We found that during right knee flexion, the deformation of L1 segment skin was not significantly different between the 10 subjects, which may be related to the fact that the L1 segment was the observed section furthest from the knee. In addition, it has been found that skin stretching changes in each region of the leg during cycling, mainly in the outer thigh region and especially in the knee region [33]. The target movements selected for this study were knee flexion and extension. The skin deformation of the L1 segment was small because of far distance from the active part of the joint; therefore, it is possible that the effect of Kinesio taping on its deformation was not significant. Additionally, the skin deformation of the L6 segment seemed to be unrelated to patch placement. The causative factor may be that L6 is the middle of the active area. We conjecture that the effect of limb position during taping may be mainly manifested at the two ends of the taping area, which needs to be verified in further studies. Moreover, the small number of subjects in this study is a possible reason for the above situation.

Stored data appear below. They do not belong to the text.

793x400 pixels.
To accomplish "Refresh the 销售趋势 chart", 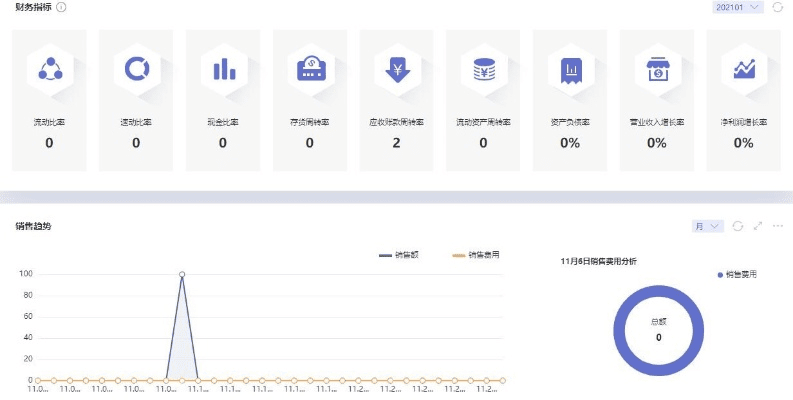I will (x=738, y=226).
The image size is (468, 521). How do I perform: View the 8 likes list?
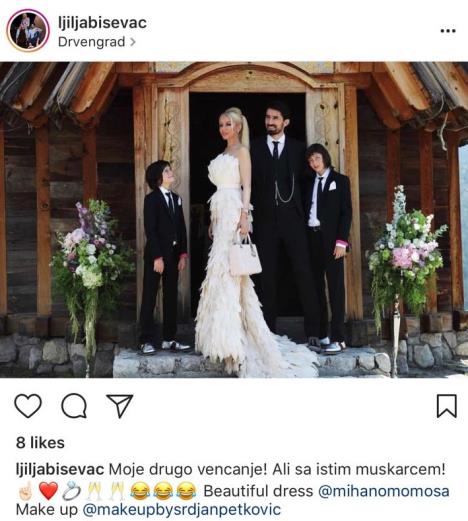pos(40,443)
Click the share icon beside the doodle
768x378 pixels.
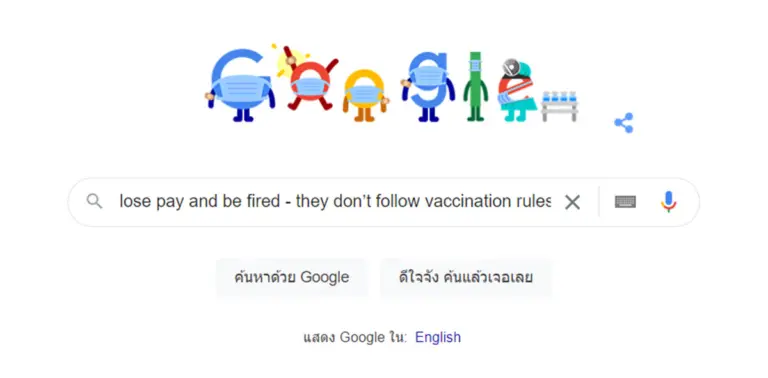click(x=624, y=123)
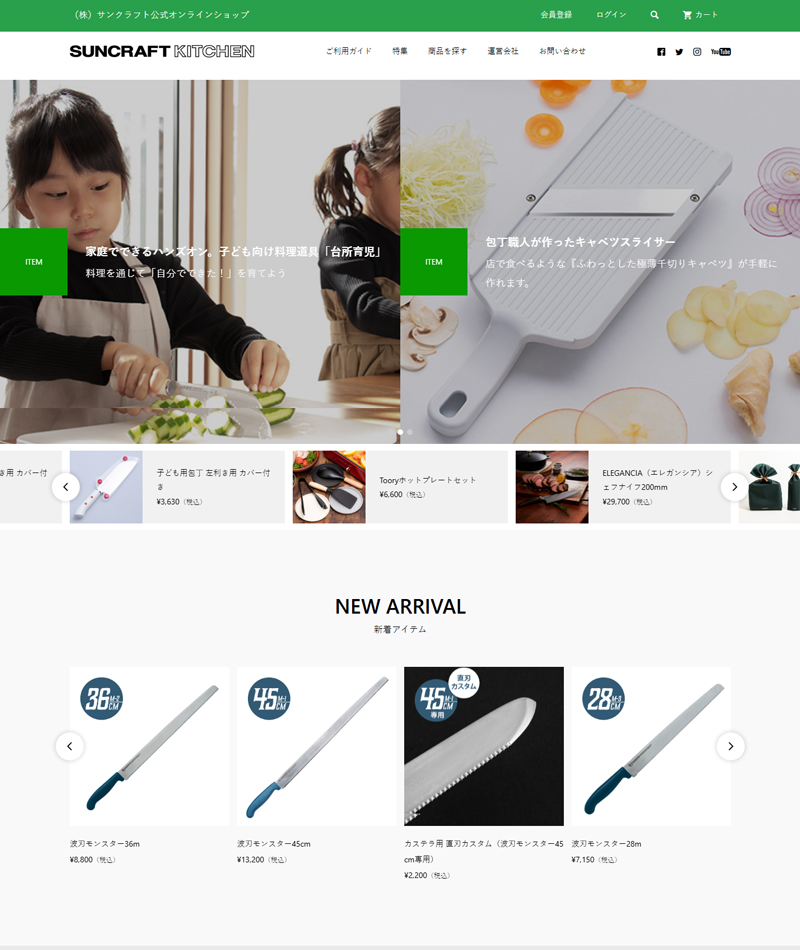Click the 会員登録 link
800x950 pixels.
tap(556, 15)
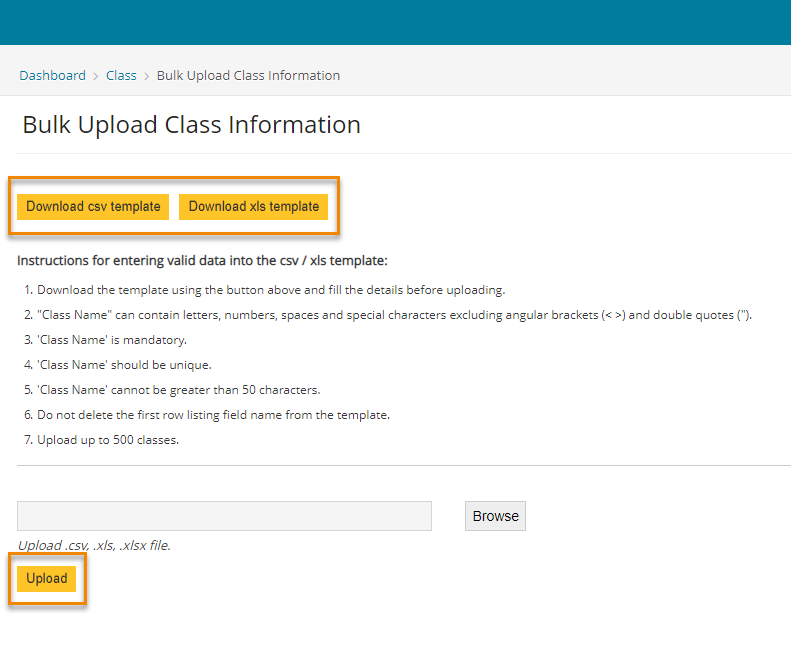791x668 pixels.
Task: Click the chevron separator after Class
Action: click(x=147, y=76)
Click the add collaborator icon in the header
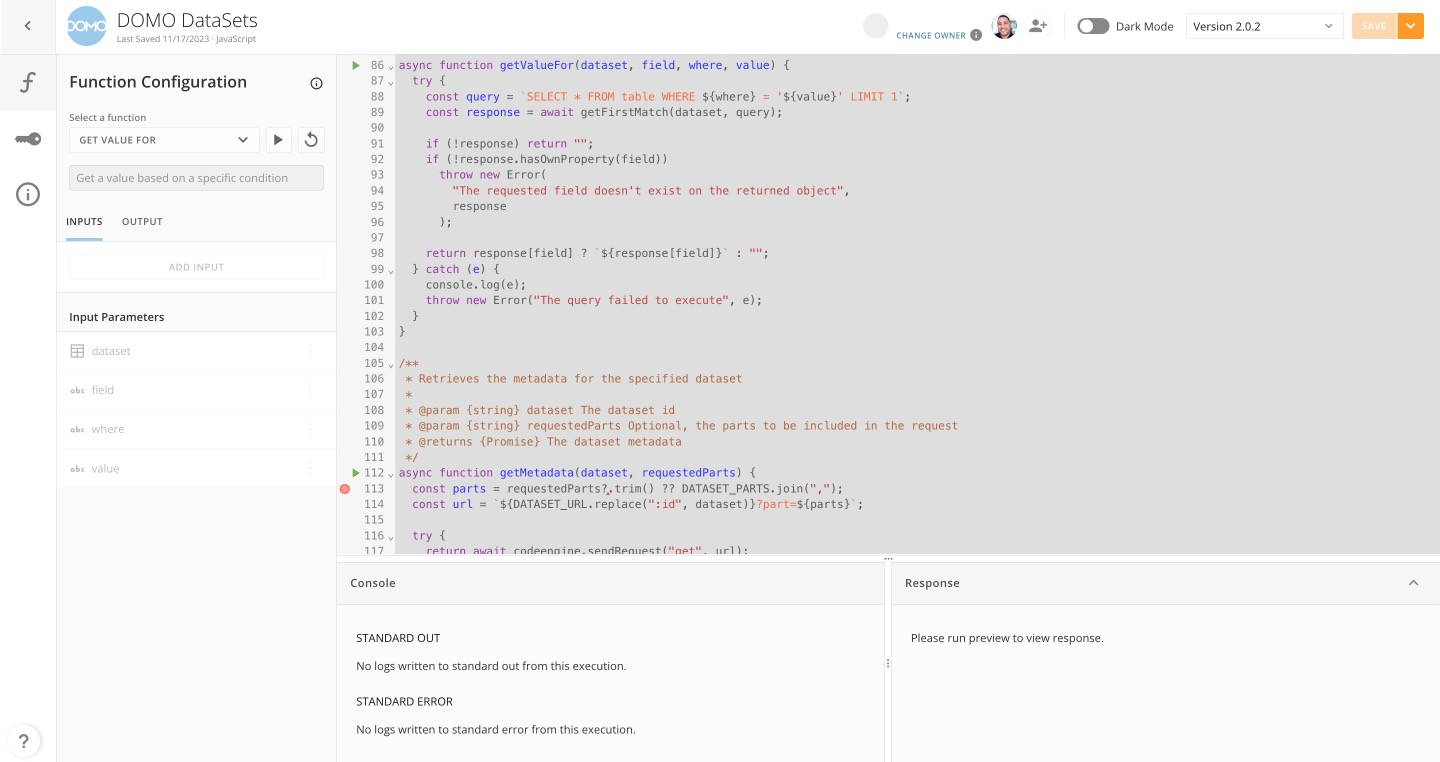This screenshot has height=762, width=1440. click(x=1038, y=27)
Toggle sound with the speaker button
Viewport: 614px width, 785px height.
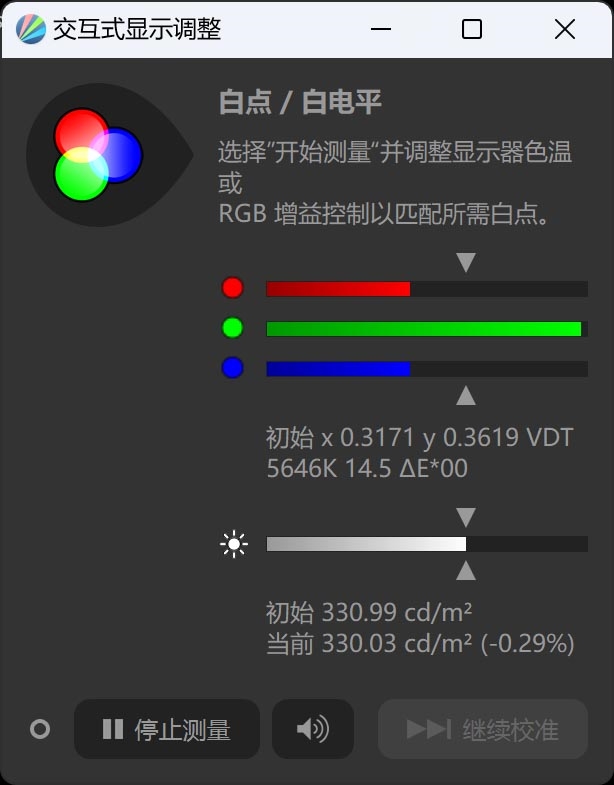click(313, 729)
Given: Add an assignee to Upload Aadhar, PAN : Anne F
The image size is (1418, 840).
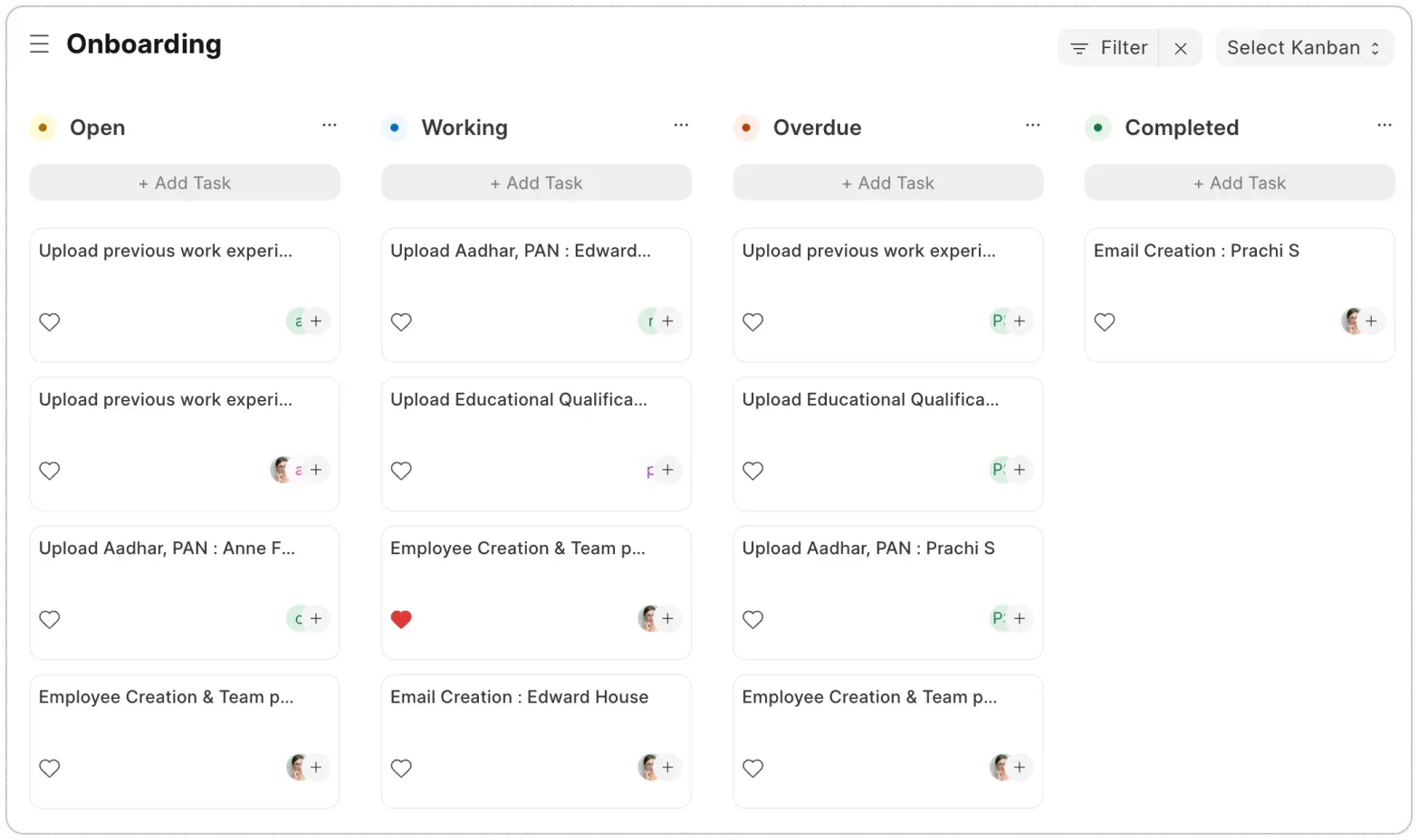Looking at the screenshot, I should pos(316,618).
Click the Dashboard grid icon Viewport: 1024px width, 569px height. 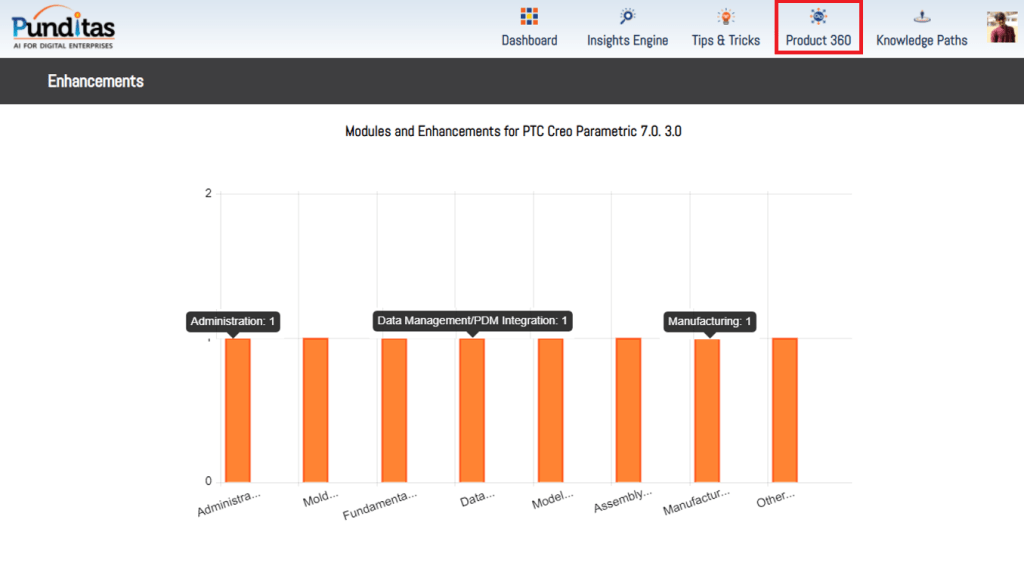click(529, 16)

In this study, the effects of Kinesio taping on skin deformation are actually the result of a change in the stress–strain of the skin, suggesting that Kinesio taping may play a pre-stressing role in the dynamic deformation of the skin. The skin, consisting of the epidermis and dermis, can be regarded as being composed of an elastic gel and collagen fibers [34]. At low stress, collagen fibers are in a relaxed state [35]. As the stress increases, some fibers start to become taut and stressed, and the elastic modulus starts to increase [36]. At high stress, all fibers are stressed and exhibit a high stiffness and elastic modulus [36, 37]. Not all collagen fibers are stressed at the same time during the stretching process, and the fiber distribution has obvious directionality; therefore, the overall skin stress shows non-linearity and anisotropy [37]. In our study, Kinesio taping was introduced; some collagen fibers in the dermis contract under the action of ligation, stretching from a flexed and relaxed state to an extended state, and start to bear certain tensions. Hence, the effect of Kinesio taping is equivalent to applying pre-stress to the fibers, stressing the collagen fibers in advance and releasing some of their strength reserves. Taping is like applying an extra layer of protection to the skin, which explains that compared with the non-applied group, all types of taping shorten the overall length and the spacing of each section. It has been pointed out that the shape of the skin stress–strain curve is not the same depending on whether the experiment is performed in vivo or in vitro, and that this difference is related to the initial stress in the skin. Similarly, the positioning before taping in this study is equivalent to changing the initial stress of the skin, and this initial stress interacts with the "pre-stress" generated by kinesio taping, which shows an added-on effect of skin deformation during exercise.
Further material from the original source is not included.